-- The task --
Would you please output, word for word, the span of the listing below that opens on the line containing "Task: Sort by the Sender column header" and closes on the line containing "selected value text"? Include both ends and nothing more.
Exercise material Start Marker
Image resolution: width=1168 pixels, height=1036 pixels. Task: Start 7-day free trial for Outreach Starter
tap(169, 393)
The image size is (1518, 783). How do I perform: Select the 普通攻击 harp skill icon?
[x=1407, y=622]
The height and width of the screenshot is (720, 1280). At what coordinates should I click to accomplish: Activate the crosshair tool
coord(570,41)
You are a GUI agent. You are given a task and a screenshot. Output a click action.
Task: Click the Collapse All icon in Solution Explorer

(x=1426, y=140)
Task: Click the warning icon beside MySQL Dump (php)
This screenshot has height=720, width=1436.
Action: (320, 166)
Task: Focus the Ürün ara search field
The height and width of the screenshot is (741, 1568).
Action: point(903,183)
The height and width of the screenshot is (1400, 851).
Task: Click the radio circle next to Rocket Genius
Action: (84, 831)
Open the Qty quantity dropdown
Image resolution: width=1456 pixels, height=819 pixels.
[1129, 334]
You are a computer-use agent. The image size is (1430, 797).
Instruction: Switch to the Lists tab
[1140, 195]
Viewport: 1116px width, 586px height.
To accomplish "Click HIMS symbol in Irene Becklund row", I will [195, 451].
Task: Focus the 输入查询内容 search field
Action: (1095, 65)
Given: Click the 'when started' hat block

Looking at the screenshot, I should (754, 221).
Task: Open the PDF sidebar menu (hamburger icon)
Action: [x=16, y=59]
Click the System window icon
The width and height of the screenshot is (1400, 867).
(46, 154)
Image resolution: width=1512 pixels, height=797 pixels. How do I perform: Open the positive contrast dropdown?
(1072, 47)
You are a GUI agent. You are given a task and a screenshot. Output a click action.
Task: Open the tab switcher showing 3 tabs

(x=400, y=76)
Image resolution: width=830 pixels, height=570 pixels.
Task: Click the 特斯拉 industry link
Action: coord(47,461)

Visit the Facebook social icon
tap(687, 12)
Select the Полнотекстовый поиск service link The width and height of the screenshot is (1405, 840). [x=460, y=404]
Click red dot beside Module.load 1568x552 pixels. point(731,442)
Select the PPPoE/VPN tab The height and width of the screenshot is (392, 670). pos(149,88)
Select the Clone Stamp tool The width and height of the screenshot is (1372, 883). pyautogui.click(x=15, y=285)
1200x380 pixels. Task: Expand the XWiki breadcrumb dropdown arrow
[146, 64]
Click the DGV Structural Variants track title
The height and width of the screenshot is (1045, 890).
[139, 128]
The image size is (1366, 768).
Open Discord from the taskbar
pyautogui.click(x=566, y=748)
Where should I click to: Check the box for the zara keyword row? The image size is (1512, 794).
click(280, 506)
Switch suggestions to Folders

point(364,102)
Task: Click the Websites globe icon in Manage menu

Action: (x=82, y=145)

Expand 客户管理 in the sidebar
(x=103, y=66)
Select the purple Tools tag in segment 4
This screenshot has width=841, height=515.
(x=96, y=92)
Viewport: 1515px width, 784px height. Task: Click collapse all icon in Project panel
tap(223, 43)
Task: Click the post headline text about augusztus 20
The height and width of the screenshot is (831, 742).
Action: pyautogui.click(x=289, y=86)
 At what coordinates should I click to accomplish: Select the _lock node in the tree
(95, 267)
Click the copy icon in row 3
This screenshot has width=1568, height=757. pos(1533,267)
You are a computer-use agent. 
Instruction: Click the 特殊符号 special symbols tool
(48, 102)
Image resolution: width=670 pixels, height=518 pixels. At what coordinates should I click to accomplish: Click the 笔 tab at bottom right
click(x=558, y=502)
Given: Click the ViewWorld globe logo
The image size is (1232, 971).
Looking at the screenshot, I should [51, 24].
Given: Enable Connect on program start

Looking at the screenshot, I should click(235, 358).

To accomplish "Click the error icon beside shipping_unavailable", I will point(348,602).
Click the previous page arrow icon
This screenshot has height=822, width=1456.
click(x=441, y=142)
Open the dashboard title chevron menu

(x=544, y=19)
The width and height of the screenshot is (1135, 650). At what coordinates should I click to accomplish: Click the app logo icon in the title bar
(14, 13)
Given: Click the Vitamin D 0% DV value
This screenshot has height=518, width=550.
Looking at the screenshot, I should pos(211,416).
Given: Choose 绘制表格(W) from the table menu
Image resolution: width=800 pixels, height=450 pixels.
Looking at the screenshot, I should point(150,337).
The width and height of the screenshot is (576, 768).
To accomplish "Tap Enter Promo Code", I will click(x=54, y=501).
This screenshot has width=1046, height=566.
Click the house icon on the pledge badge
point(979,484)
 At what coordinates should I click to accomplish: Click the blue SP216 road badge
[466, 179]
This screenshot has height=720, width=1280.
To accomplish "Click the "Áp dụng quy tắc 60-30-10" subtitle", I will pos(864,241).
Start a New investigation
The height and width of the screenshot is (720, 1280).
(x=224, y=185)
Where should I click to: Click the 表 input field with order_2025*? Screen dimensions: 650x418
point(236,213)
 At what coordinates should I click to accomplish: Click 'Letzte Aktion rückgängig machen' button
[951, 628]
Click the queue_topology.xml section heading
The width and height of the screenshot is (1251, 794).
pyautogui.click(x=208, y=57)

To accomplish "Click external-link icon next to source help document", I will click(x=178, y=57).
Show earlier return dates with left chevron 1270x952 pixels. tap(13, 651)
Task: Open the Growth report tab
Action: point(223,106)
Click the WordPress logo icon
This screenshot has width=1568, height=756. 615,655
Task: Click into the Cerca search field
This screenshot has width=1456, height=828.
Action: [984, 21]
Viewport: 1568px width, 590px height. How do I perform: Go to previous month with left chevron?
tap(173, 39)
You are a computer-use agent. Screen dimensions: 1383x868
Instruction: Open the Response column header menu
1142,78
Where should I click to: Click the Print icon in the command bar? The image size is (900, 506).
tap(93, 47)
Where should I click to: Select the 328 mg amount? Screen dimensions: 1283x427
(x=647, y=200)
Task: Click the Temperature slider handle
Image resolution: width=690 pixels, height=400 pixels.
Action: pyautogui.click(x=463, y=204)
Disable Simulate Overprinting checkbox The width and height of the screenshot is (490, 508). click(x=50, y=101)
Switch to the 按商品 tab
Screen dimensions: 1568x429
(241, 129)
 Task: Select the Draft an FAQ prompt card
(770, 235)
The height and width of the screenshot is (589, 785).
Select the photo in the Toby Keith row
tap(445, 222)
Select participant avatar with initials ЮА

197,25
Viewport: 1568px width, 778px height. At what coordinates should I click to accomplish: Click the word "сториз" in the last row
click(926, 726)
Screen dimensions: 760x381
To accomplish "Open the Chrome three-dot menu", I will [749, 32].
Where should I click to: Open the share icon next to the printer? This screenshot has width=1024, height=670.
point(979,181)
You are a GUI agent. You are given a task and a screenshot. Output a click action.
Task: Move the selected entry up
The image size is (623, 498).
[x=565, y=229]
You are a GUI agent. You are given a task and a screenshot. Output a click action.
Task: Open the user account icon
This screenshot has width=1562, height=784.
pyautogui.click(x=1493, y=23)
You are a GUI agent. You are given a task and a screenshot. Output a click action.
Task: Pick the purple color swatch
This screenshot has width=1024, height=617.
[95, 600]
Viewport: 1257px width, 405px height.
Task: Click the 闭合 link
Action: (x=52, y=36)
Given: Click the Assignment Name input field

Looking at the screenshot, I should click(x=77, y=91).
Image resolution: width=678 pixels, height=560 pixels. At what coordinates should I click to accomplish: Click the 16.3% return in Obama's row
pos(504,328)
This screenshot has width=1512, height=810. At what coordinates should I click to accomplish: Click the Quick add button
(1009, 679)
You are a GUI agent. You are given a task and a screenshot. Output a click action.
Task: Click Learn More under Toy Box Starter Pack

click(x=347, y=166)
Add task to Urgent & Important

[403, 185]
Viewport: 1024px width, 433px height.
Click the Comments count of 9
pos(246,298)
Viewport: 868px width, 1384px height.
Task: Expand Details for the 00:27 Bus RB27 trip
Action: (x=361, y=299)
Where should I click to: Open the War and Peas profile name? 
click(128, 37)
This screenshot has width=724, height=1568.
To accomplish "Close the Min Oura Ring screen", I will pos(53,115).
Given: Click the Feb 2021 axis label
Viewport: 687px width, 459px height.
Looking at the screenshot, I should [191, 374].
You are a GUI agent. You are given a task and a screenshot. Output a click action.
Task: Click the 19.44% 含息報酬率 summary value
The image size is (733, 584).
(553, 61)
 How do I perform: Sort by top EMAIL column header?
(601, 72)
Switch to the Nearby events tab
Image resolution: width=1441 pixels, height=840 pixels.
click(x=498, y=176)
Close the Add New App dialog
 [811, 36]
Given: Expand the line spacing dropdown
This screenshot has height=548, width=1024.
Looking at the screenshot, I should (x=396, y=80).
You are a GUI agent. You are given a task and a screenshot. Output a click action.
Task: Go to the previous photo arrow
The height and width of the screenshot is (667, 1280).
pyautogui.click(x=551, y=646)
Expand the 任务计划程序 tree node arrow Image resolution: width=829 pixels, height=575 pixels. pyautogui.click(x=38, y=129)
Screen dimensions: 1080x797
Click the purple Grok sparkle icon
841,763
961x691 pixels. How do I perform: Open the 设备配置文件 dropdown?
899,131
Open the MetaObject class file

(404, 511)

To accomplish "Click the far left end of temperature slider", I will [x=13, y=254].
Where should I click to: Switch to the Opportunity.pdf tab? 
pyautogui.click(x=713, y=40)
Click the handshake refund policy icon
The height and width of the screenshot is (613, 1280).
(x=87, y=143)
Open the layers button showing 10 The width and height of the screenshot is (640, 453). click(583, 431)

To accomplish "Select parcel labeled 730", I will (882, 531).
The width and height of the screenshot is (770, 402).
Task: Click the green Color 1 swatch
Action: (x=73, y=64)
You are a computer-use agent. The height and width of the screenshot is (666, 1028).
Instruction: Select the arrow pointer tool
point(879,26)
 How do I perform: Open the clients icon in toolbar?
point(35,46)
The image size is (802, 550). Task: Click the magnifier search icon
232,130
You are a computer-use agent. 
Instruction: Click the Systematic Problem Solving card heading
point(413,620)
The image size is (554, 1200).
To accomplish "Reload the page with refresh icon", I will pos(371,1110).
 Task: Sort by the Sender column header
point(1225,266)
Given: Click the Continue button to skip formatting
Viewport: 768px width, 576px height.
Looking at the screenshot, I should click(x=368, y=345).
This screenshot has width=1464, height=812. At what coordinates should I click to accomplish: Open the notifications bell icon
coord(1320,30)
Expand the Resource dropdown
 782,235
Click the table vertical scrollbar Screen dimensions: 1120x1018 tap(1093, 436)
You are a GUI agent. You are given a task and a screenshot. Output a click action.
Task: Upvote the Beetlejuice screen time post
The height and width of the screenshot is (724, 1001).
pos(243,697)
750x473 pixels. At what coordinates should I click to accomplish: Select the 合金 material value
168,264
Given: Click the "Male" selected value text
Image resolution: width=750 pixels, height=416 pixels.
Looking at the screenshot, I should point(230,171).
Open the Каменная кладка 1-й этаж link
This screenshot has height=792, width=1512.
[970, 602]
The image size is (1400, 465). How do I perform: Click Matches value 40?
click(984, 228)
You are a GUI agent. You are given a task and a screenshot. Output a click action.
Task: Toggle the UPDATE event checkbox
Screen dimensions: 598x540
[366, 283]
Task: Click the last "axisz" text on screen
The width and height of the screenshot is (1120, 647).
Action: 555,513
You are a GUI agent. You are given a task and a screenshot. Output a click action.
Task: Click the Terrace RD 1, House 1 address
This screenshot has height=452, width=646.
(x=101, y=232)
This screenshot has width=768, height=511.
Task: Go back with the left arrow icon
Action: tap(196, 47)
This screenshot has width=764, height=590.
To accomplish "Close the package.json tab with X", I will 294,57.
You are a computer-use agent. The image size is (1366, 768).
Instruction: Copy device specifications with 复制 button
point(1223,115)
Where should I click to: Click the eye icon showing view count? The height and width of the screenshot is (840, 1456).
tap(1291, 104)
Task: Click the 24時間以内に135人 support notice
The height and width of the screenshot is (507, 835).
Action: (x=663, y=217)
Exercise material End Marker
-- Solution --
 Task: Sort by the Sender column header
point(1225,266)
Given: Click the Continue button to skip formatting
Viewport: 768px width, 576px height.
Looking at the screenshot, I should click(x=368, y=345).
This screenshot has width=1464, height=812. At what coordinates should I click to accomplish: Open the notifications bell icon
coord(1320,30)
Expand the Resource dropdown
 782,235
Click the table vertical scrollbar Screen dimensions: 1120x1018 tap(1093, 436)
You are a GUI agent. You are given a task and a screenshot. Output a click action.
Task: Upvote the Beetlejuice screen time post
The height and width of the screenshot is (724, 1001).
pos(243,697)
750x473 pixels. At what coordinates should I click to accomplish: Select the 合金 material value
168,264
Given: Click the "Male" selected value text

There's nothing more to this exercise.